Der libysche Revolutionsführer Muammar el-Gaddafi kritisierte die "Heuchelei der ehemaligen Kolonialmächte, die ganze Kontinente wie Afrika, Asien und Lateinamerika ausgenommen haben" und Millionen von Hungernden zu verantworten hätten. Zudem forderte er zur Abrüstung auf, um die Gelder "neuen Ressourcen" im Kampf gegen den Hunger zu widmen. Neben der Welthungerhilfe kritisierte auch Gaddafi die Abwesenheit der Staats- und Regierungschefs der wichtigsten Industrieländer. So war der italienische Ministerpräsident Silvio Berlusconi als einziger Regierungschef der G8-Staaten zugegen.

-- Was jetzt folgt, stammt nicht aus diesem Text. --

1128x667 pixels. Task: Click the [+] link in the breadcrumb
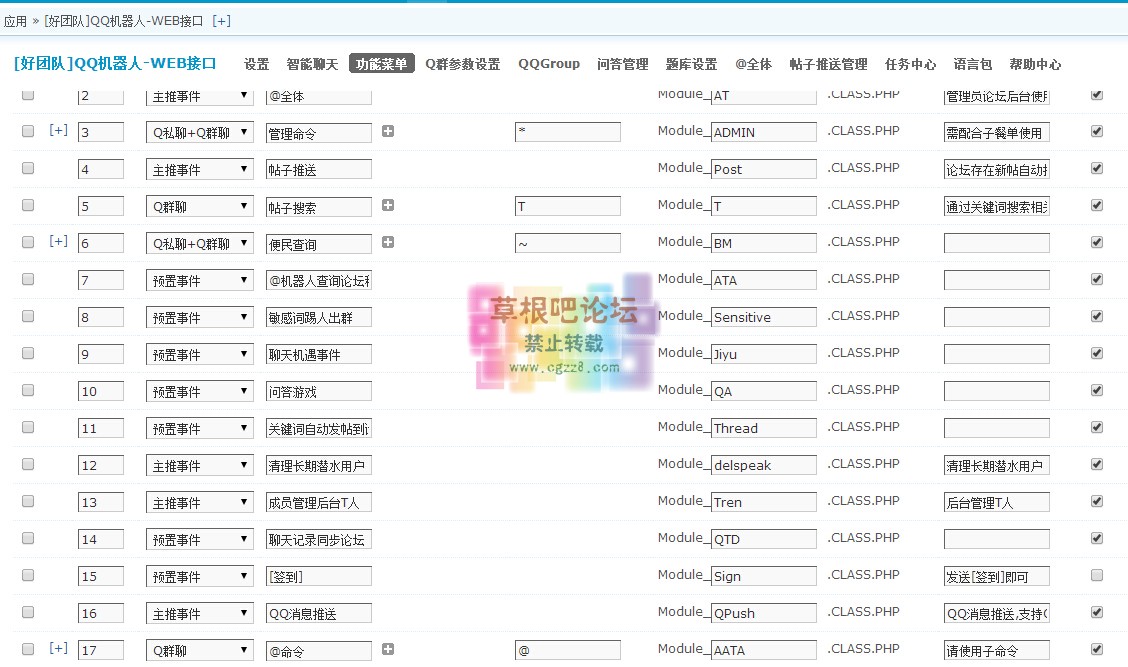tap(221, 20)
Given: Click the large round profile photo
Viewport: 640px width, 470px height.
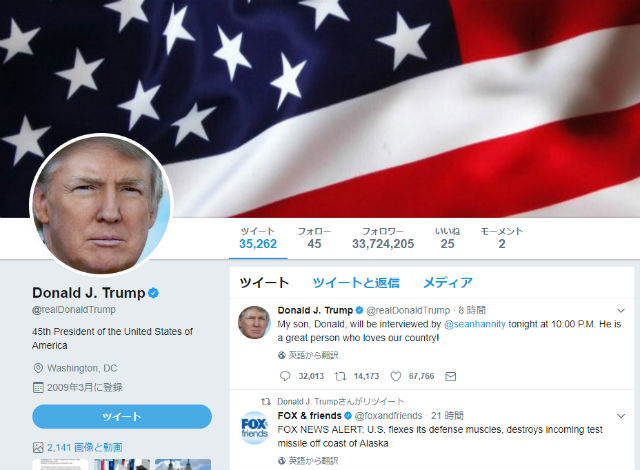Looking at the screenshot, I should click(102, 205).
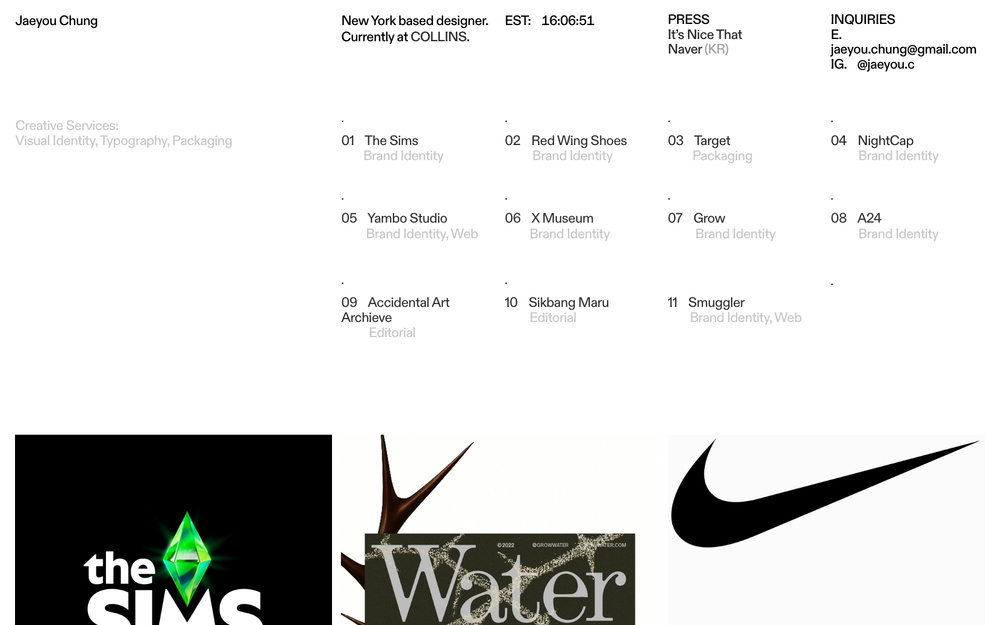Open the @jaeyou.c Instagram link
The image size is (1000, 625).
pos(885,64)
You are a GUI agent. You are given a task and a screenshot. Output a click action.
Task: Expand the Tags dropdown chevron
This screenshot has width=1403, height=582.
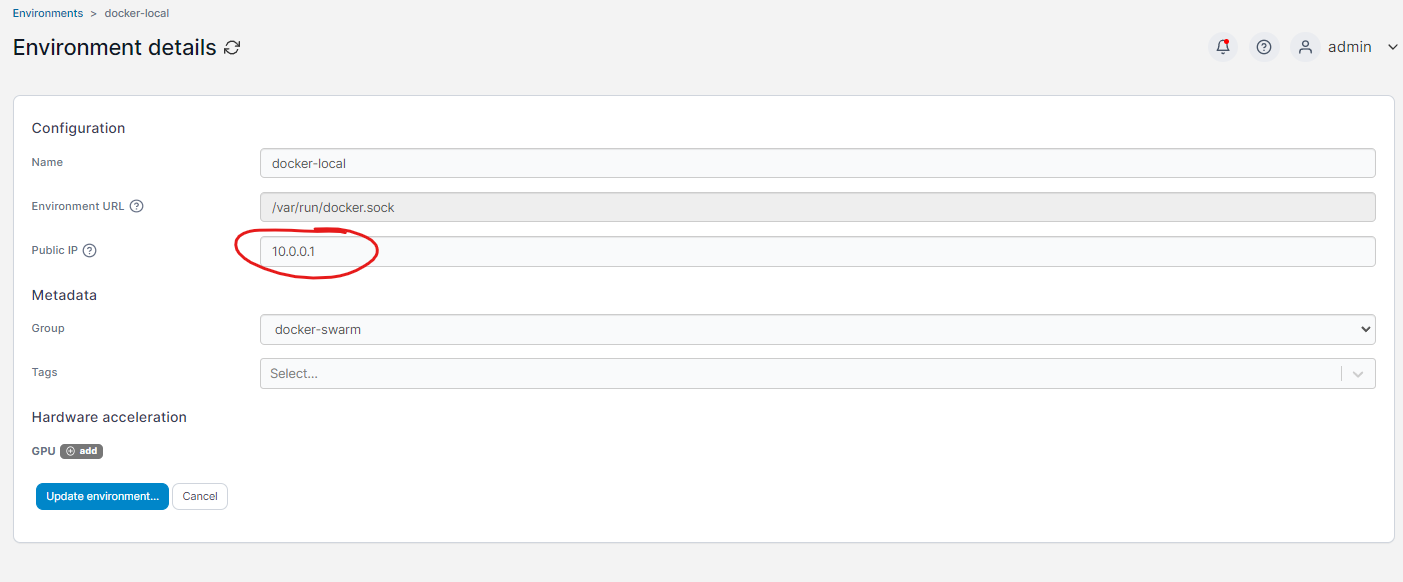pos(1359,373)
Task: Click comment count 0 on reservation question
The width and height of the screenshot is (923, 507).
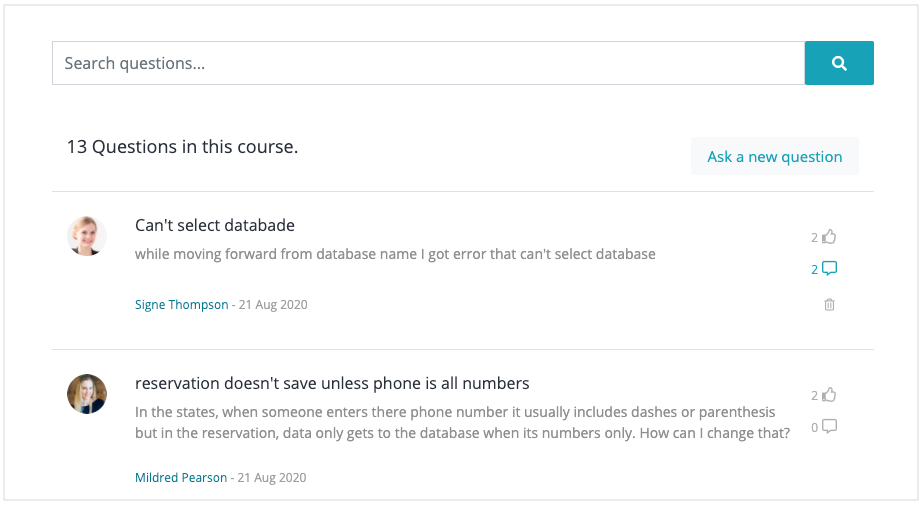Action: click(x=815, y=428)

Zu Protesten vor dem Tagungsort kam es bei starkem Polizei-Einsatz nur wenig. Die internationale Bauernvereinigung "Via Campesina", die zu den Organisatoren eines "Gegengipfels" gehört, protestierte mit einigen internationalen Vertretern unter dem Slogan "Zehn Jahre Welthungerkonferenz, zehn Jahre leere Versprechen" für eine Neuorganisierung des Agrarsektors und mehr Eigenbestimmung für Kleinbauern. Sie inszenierten spontan auf der Straße direkt am FAO-Gebäude mit Harken und Gemüse bewaffnet die Vertreibung der Kleinbauern von ihrem Land durch multinationale große Unternehmen.